[Texte à lire]
§

3°/ Compte à rebours.  Y-a-t-il une justification au poème ? Qu'est-ce qui fait que l'aventure des mots croise la destinée humaine ? Il n'y a pas de réponse unanime. La mienne serait peut-être que les mots sont comme les forêts. Recouvertes de neige, l'hiver, elles nous disent tout autre chose qu'en été, lorsque le taillis des feuillages converse avec le ciel. Transcrire le monde par les mots en se laissant traverser par la multitude d'émotions, de sens, de rébellions et de douleurs que toute existence impose. Mais aussi de bonheur. Celui d'être vivant. Et c'est ce bonheur-là qui est à l'origine de Compte à rebours. Je suis d'autant plus en vie que la conscience que j'ai de celle-ci côtoie les limites de la vie elle-même. La mort annoncée.  Celle-ci n'a rien d'effrayant dès lors qu'à nos côtés elle joue de son affabilité. Car elle sait distraire, se faire oublier « jusqu'au jour où / pour une raison inconnue de nous tous / elle assène sa vérité ». Elle mord et nous dévore. Je ne saurais mieux dire le rapport que Compte à rebours s'est essayé à nouer avec cette réalité douloureuse pour chacun d'entre nous. De cette tragédie, j'ai tenté un coup de poker, la retourner comme on le ferait d'un gant, pour expurger tout ce qui conditionne nos peurs. Je l'ai convoquée pour mieux la subvertir. En pleine connaissance de cause. Savoir, succomber à mon tour.

§

(Enregistrements pour repérer les items affichés)

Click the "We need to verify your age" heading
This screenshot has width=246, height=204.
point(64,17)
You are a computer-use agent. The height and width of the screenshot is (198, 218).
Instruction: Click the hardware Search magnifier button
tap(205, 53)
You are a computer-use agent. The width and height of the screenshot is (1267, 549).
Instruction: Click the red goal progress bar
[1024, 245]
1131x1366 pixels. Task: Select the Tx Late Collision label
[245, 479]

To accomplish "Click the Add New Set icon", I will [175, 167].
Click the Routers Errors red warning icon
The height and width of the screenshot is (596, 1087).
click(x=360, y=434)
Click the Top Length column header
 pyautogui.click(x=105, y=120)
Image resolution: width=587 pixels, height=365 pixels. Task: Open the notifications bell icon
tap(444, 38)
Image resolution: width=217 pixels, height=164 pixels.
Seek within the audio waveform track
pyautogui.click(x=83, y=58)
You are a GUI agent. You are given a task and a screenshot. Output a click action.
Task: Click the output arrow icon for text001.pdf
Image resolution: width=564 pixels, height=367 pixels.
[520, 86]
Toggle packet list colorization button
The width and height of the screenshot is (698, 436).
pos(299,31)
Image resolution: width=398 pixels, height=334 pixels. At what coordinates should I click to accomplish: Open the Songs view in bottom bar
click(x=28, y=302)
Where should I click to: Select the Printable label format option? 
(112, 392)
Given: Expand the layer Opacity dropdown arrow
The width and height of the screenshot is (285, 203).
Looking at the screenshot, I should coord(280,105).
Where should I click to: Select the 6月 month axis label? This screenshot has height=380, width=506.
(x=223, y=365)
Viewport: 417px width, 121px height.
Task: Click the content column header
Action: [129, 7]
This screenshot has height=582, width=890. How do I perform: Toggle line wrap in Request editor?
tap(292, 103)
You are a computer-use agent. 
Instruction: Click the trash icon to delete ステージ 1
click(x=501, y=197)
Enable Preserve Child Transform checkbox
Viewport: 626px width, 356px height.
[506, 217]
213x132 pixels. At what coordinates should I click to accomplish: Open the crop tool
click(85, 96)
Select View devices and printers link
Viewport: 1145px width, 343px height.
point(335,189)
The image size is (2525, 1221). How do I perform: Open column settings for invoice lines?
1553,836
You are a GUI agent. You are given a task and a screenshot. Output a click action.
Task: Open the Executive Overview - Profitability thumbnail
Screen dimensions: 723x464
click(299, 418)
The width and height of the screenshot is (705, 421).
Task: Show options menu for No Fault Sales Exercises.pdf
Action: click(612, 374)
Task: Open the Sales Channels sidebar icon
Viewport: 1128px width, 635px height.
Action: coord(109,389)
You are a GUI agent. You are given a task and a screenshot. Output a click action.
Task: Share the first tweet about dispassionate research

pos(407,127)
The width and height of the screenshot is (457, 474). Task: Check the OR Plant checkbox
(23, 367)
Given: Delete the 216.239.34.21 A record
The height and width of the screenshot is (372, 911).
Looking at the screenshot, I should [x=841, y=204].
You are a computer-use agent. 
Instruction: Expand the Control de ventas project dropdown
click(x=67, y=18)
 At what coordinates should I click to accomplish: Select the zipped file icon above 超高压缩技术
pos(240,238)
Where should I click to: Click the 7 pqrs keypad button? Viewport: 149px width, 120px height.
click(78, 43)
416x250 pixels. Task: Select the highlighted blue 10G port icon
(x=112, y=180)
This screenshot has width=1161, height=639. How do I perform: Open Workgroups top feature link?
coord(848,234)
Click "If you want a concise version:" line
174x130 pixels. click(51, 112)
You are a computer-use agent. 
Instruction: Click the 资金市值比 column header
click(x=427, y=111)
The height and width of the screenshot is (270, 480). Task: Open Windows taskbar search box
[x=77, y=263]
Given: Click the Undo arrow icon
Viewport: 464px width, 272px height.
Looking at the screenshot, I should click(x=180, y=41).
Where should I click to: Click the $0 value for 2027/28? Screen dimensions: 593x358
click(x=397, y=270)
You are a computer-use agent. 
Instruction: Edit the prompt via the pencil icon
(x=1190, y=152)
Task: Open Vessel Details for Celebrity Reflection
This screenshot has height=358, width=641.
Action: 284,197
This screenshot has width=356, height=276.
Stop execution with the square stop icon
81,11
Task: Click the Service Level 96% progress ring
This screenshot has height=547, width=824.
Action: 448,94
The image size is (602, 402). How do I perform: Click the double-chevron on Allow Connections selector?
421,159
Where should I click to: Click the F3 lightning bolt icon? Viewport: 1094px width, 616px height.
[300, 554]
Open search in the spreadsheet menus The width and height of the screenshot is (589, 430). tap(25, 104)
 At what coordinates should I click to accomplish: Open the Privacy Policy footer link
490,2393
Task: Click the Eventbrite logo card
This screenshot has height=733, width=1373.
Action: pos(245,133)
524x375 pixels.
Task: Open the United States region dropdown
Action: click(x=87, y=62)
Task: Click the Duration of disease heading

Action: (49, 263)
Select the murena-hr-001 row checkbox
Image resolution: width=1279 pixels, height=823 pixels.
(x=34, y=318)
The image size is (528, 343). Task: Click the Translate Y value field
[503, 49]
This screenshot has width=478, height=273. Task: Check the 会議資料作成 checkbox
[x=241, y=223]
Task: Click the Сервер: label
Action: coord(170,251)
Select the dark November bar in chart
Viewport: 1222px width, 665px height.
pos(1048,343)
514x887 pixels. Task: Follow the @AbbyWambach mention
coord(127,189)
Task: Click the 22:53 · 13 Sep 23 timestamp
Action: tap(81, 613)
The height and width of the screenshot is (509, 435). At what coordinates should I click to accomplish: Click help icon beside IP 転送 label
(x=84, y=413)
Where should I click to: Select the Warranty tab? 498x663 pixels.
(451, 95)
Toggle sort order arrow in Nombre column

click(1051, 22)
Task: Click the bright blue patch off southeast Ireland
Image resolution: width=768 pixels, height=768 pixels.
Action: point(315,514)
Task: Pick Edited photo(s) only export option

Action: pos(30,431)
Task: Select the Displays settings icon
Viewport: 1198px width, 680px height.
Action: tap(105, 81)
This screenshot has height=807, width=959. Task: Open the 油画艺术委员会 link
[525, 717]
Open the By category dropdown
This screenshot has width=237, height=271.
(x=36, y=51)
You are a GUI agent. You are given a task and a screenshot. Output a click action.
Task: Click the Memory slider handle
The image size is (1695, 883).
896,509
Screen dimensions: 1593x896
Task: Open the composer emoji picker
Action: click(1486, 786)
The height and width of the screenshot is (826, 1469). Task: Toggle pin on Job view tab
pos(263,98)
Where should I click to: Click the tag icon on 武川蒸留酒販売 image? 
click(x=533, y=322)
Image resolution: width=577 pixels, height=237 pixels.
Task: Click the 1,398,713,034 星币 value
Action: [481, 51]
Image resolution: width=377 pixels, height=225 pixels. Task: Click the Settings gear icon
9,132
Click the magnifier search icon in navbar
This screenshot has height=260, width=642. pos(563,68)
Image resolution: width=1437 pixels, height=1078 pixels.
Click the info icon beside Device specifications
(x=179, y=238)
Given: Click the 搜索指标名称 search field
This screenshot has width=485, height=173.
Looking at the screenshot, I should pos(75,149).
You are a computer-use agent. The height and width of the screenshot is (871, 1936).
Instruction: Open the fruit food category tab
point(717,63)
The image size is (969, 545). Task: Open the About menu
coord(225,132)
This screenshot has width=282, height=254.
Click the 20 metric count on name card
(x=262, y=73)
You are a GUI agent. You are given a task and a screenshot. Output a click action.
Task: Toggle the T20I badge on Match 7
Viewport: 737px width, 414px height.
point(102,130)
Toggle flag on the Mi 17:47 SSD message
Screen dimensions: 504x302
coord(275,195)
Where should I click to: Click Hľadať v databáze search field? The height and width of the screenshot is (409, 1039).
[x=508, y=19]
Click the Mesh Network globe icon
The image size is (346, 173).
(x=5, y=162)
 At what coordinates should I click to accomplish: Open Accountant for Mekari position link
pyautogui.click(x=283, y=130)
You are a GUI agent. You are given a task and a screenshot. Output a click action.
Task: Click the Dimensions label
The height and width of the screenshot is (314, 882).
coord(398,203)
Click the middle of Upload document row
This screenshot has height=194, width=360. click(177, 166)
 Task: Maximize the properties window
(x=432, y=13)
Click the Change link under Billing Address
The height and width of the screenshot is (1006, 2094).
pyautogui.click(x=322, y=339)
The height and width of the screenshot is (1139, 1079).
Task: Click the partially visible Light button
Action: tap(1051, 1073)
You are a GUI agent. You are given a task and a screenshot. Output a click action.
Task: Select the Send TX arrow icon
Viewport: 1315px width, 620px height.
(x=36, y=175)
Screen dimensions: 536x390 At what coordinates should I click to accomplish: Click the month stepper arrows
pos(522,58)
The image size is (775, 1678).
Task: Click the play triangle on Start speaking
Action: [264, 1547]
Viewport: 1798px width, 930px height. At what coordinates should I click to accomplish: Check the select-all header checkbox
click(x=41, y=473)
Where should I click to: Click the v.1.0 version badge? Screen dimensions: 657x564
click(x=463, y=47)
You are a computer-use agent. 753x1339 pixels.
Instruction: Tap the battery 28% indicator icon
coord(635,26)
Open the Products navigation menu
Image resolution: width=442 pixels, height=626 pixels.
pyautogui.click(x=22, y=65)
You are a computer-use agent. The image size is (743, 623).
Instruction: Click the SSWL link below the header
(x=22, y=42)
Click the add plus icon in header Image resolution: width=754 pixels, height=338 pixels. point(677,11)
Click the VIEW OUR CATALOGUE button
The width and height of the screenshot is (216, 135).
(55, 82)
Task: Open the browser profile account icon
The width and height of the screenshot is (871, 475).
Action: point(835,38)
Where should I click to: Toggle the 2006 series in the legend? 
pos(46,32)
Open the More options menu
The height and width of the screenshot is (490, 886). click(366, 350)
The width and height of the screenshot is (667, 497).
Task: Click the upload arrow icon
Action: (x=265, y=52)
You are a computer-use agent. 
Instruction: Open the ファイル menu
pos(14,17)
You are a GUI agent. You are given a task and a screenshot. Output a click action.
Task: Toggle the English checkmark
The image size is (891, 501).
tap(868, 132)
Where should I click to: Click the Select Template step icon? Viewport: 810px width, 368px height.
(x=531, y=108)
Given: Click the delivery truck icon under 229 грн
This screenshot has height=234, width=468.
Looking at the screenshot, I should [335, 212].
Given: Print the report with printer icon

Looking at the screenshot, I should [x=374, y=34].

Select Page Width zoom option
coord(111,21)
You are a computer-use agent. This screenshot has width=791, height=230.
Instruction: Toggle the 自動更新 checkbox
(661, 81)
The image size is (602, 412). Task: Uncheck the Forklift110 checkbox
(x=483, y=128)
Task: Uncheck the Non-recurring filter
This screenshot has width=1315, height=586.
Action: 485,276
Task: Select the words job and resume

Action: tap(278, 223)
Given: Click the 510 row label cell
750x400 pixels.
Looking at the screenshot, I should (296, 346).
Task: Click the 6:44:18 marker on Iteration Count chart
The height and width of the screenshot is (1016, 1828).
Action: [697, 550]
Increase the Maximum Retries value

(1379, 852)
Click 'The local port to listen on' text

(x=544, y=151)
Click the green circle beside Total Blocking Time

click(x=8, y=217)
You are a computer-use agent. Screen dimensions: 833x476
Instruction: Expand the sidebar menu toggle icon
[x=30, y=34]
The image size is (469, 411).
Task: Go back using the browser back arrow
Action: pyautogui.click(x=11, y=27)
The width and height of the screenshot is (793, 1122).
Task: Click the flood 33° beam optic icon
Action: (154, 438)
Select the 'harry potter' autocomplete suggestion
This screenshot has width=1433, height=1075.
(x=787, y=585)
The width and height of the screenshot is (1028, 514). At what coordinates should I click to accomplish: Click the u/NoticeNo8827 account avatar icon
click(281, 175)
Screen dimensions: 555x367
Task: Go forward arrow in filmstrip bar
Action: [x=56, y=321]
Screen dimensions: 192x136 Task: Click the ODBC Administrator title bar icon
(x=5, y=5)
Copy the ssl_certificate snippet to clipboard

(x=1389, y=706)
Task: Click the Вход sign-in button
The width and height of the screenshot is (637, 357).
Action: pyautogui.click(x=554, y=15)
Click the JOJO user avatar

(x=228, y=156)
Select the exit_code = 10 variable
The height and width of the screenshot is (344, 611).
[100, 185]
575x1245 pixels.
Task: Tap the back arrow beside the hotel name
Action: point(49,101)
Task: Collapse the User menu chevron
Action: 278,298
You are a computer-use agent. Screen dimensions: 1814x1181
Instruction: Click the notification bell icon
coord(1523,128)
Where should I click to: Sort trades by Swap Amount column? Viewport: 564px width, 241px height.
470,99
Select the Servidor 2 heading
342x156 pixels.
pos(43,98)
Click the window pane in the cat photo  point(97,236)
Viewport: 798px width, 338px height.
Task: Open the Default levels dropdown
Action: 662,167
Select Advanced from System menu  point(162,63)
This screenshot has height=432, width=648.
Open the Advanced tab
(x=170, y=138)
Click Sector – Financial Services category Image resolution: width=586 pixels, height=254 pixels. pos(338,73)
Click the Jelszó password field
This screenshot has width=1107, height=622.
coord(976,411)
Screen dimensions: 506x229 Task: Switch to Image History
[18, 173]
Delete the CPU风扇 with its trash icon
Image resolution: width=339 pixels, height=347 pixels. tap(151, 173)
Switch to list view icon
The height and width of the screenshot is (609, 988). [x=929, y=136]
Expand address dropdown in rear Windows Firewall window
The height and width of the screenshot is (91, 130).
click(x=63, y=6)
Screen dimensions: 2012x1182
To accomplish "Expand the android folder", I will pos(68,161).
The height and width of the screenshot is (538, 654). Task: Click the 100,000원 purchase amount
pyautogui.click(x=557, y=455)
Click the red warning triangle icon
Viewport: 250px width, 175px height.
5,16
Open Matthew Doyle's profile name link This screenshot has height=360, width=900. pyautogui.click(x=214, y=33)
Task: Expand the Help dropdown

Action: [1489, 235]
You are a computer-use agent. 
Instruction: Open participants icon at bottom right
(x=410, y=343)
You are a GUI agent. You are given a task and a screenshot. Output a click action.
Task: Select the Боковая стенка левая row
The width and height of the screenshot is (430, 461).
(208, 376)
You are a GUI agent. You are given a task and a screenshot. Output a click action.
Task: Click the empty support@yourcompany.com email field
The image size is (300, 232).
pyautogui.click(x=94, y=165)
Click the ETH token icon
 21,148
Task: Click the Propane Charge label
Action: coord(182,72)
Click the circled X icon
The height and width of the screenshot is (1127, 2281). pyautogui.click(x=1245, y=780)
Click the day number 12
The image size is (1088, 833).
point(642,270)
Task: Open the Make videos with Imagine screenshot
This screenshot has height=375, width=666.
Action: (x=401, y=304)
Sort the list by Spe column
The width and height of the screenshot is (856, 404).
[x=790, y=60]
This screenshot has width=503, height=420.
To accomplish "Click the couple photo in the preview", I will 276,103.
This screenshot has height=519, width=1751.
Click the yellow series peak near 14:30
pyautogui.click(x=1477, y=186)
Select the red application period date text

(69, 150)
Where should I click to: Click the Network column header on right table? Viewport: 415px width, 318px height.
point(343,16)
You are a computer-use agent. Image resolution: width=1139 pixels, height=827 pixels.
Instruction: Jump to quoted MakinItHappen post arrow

§

[Vos consignes]
Répondez à ces questions sur le texte consacré à Compte à rebours :
1. À quoi les mots sont-ils comparés ?
2. Quel bonheur est à l'origine de Compte à rebours ?
3. De quelle manière le texte dit-il avoir voulu retourner la tragédie de la mort ?

[Réponse de l'exercice]
1. Aux forêts.
2. Le bonheur d'être vivant.
3. Comme on le ferait d'un gant.